On June 21, almost 200 dockworkers in the port city of Busan came into contact with Russian sailors who later tested positive for COVID-19. The Russian ship that docked at the port was carrying marine products. While port authorities conducted an electronic review of the ship’s health documents, a proper quarantine inspection was not conducted due to a lack of personnel. The longshoremen and sailors, moreover, worked in close contact with one another and often did not wear masks given the difficult work and the below freezing temperatures inside the ship.

All of these cases expose the false claims that workers and others can avoid catching COVID-19 by simply following social distancing guidelines, wearing masks or by regularly checking people’s temperatures, as was required at the nightclubs visited by the positive patient in May. The surge in new patients also exposes the fallacy that other countries, where there are far more cases, can safely reopen.

From the outset, the concern of President Moon Jae-in’s administration has been to prevent an explosion of social anger and do everything possible to keep workers on the job so that businesses continued making profits. Unlike in other countries, Seoul never implemented a lockdown or broad closure of businesses and workplaces but instead issued recommendations, many of which were ignored by companies or followed in a perfunctory manner to mollify workers’ concerns.

Businesses in South Korea have only shut down when new cases have been confirmed. This has only been temporary, putting workers’ lives at risk when they re-open. At least one worker in the automotive industry, employed at one of Hyundai Motors’ part suppliers, died in June from the virus.

The growth in cases did not stop teaching in schools resuming in May, nor did it halt plans to reopen the few shuttered businesses where large numbers of people gather, including sporting events. Professional sports teams are pressuring the government to allow fans into stadiums, claiming a lack of revenue.

Public safety is a major political issue, particularly following the sinking of the Sewol Ferry in April 2014 that killed over 300 people, and the outbreak of the Middle East Respiratory Syndrome (MERS) in 2015 that left South Korea as one of the hardest hit countries outside of the Middle East.

The massive protests that erupted in 2016 against the Park Geun-hye government were in part driven by anger over the former president’s indifference to and incompetence in handling these events. The government acted out of fear of renewed protests as the COVID-19 pandemic developed, particularly in the face of growing social inequality and mounting attacks on working conditions.

In order to carry out its agenda, the government utilized police state measures to track people for testing, including through CCTV cameras. The number of these cameras has exploded over the past decade, increasing from 300,000 in 2010 to well over one million today. Nearly half were installed explicitly for use by the police.

Government authorities are also tracking people’s credit cards and cell phones in order to determine where they had been and who else to test. So intrusive is this surveillance that the authorities can identify who a person sat next to in a movie theater. In the hands of the capitalist state, all of these measures can and will be used against government opponents, above all targeting the working class as it enters into social and political struggles.

COVID-19 testing in South Korea has slowed considerably. Having been hailed for its initial aggressive testing regimen, the country has only tested some 24,400 per million of the population. This ranks it 82nd in the percentage of tests conducted by countries according to the Worldometer COVID-19 tracker. The Korea Centers for Disease Control and Prevention (KCDC) only tests those suspected of having the virus or of having been in contact with a positive case.

In other words, the resources are not being made available to carry out a wide scale testing of the population, which means the current number of asymptomatic infections is unknown. The KCDC stated that for the last two weeks of June, it failed to trace 11.8 percent of new cases, meaning an explosion of new cases is very possible.

* TASK DIRECTIONS
Print the stretch of the South Korea COVID-19 article from "The massive protests" through "on working conditions.", word for word.

* RECORD SET

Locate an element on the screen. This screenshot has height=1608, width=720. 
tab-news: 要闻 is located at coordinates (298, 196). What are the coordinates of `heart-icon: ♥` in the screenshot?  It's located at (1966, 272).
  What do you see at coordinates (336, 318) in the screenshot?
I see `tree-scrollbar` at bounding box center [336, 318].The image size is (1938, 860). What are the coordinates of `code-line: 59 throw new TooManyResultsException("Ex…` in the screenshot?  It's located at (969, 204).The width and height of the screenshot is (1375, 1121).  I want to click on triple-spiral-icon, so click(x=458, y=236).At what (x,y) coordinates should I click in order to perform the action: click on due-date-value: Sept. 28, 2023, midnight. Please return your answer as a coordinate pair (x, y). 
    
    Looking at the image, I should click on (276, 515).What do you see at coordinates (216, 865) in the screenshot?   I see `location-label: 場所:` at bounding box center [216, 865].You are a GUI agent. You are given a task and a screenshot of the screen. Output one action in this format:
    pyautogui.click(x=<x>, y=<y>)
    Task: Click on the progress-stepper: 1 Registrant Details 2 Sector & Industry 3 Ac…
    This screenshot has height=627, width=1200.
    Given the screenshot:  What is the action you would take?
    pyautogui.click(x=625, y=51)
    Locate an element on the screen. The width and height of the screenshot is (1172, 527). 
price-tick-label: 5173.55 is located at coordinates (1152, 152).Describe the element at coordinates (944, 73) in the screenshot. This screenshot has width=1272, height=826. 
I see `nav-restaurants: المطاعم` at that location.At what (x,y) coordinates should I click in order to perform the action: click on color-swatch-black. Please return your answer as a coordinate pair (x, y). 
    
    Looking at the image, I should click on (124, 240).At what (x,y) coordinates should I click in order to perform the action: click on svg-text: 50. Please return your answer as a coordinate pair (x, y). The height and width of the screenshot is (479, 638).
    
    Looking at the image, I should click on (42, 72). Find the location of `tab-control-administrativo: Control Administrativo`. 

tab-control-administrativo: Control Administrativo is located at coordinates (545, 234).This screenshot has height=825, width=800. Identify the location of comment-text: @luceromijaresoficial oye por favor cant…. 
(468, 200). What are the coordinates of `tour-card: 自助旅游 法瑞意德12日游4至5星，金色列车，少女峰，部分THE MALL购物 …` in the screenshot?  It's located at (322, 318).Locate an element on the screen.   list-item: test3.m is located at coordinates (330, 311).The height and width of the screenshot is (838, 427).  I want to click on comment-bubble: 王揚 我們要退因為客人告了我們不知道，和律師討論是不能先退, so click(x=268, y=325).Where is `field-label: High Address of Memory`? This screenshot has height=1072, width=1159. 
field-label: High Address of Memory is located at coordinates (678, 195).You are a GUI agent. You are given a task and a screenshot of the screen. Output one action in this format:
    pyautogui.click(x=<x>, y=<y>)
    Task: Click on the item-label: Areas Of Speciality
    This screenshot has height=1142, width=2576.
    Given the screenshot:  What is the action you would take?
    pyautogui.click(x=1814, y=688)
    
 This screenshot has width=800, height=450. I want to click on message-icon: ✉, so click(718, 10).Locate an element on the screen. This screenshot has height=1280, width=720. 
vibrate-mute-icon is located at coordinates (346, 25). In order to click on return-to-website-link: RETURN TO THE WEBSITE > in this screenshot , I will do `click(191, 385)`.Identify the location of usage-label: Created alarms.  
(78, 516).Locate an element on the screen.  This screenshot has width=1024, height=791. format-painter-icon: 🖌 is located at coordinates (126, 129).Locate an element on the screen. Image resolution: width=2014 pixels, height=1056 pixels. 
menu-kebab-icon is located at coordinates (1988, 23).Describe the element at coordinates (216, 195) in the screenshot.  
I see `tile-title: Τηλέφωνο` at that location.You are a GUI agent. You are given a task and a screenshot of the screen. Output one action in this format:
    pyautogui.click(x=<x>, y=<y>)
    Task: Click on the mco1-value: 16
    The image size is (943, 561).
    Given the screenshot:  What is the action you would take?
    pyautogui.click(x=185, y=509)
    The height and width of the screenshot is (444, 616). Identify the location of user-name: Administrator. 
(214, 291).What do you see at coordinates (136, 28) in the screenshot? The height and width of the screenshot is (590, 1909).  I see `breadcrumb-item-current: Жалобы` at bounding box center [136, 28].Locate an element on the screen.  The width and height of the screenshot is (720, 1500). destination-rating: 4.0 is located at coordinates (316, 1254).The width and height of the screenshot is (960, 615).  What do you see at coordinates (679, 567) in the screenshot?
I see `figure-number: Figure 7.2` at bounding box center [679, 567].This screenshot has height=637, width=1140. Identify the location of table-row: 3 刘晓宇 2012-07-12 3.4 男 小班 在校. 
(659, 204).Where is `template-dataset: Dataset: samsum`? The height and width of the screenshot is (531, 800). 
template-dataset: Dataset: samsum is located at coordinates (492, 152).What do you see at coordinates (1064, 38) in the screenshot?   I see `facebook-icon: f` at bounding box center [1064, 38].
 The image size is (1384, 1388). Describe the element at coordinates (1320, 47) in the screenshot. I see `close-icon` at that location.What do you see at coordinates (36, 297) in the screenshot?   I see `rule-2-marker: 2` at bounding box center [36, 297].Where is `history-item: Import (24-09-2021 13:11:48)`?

* THE ANSWER
The massive protests that erupted in 2016 against the Park Geun-hye government were in part driven by anger over the former president’s indifference to and incompetence in handling these events. The government acted out of fear of renewed protests as the COVID-19 pandemic developed, particularly in the face of growing social inequality and mounting attacks on working conditions.